Monday 21 November 2011, 2:02 pm   /academics/collaboration/digital/gatherings/humanities/platforms/  

I went to the Chicago Colloquium on Digital Humanities & Computer Science this weekend (Sunday and today), and gave the keynote that opened this event. I spoke about Platform Studies, describing how the difference between Pong and Hunt the Wumpus could be better understood by considering that these games were made of different stuff — different material computing systems. Then, I brought in the five-level model of digital media studies that I introduced in Game Studies in my article “Combat in Context” back in 2006. I spoke about the existing and forthcoming titles in the Platform Studies book series by MIT Press: Racing the Beam (Montfort & Bogost, 2009); the book on the Wii, Codename: Revolution by Steven E. Jones and George K. Thiruvathukal; and The Future was Here by Jimmy Maher, covering the Amiga. I also spoke about 10 PRINT CHR$(205.5+RND(1)); GOTO 10, a book engaging with platforms that I, and nine co-authors, are completing. Finally, I concluded by offering 16 questions about the digital humanities, in a lecture moment that was inspired by a particular 20th century American composer.

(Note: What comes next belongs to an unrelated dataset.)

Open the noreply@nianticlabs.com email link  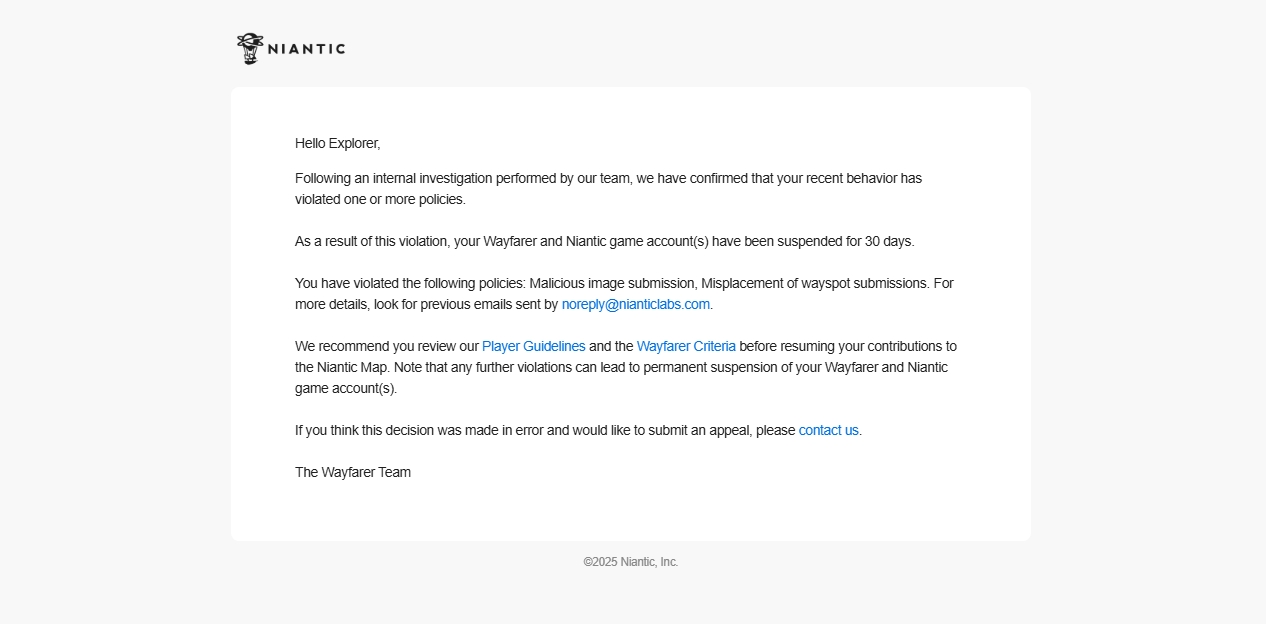click(636, 304)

A few of my favorite aspects of the colloquium:

  • Talking with Steven E. Jones and George K. Thiruvathukal, colloquium organizers and Platform Studies authors, among other platform-interested authors.

  • Meeting Perry Collins, a new program officer for the NEH Office of Digital Humanities. This was Perry’s first trip outside the Washington, D.C. metro area, and she immediately (first talk of the colloquium) got to do something all of her colleagues at the ODH — Brett Bobley, Jason Rhody, Jennifer Serventi — have already done: listen to me complain about the prevailing, overly traditional, overly narrow model of the digital humanities that doesn’t embrace contemporary work and the expressive, creative power of computational media. There are some things to enjoy about being a gadfly, but I do wonder if I’ve now become a hazing ritual at the National Endowment for the Humanities.

  • Getting to talk more with Kurt Fendt and two CMS students working for his group, HyperStudio, about their current projects. Although I can walk over to their space without going outside, of course I have to travel to Chicago to really learn about what they’re up to, and to hear discussion of it supported by an immense poster — it’s the nature of things.

  • Suggesting to Quinn Dombrowski of DHCommons that that site have some facilities for allowing potential collaborators to meet at conferences, and to know about who was at conference together, and then discussing this with her over Twitter and email while she was sitting six feet away from me.

I had many other good conversations, saw several intriguing presentations, and even saw some nice automated text collage, but those are the most amusing highlights, at least.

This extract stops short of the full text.